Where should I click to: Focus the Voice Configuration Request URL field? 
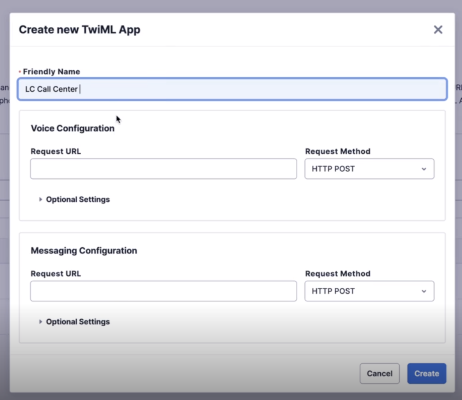click(163, 169)
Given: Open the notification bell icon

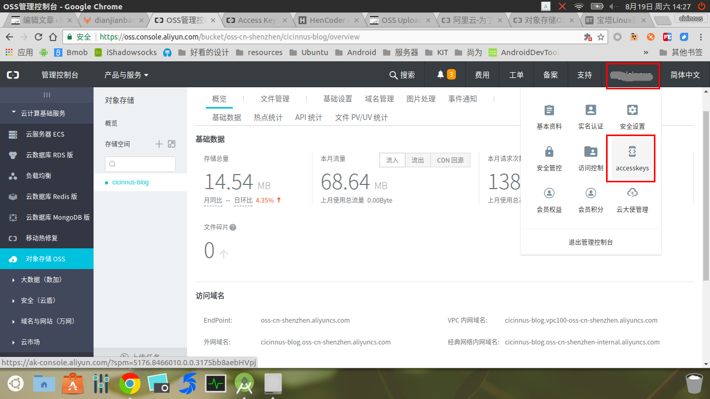Looking at the screenshot, I should pos(441,75).
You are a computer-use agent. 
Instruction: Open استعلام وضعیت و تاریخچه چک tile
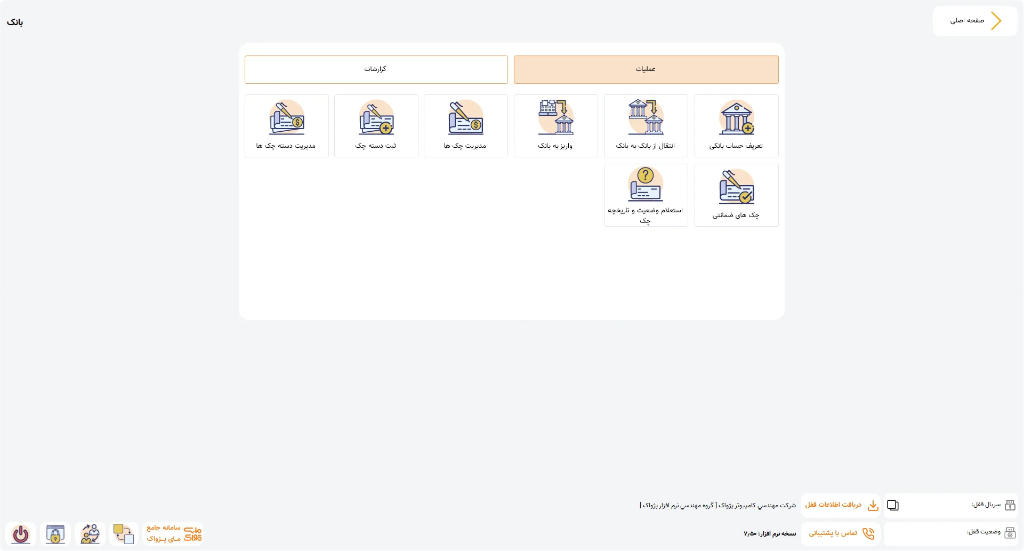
---
**DESCRIPTION OF THE TASK**
Repeat the entries verbatim; no pictures.

**FINAL ANSWER**
Where should I click to: Focus the Voice Configuration Request URL field? 
click(163, 169)
Given: Open the notification bell icon

Looking at the screenshot, I should pos(441,75).
You are a computer-use agent. 
Instruction: Open استعلام وضعیت و تاریخچه چک tile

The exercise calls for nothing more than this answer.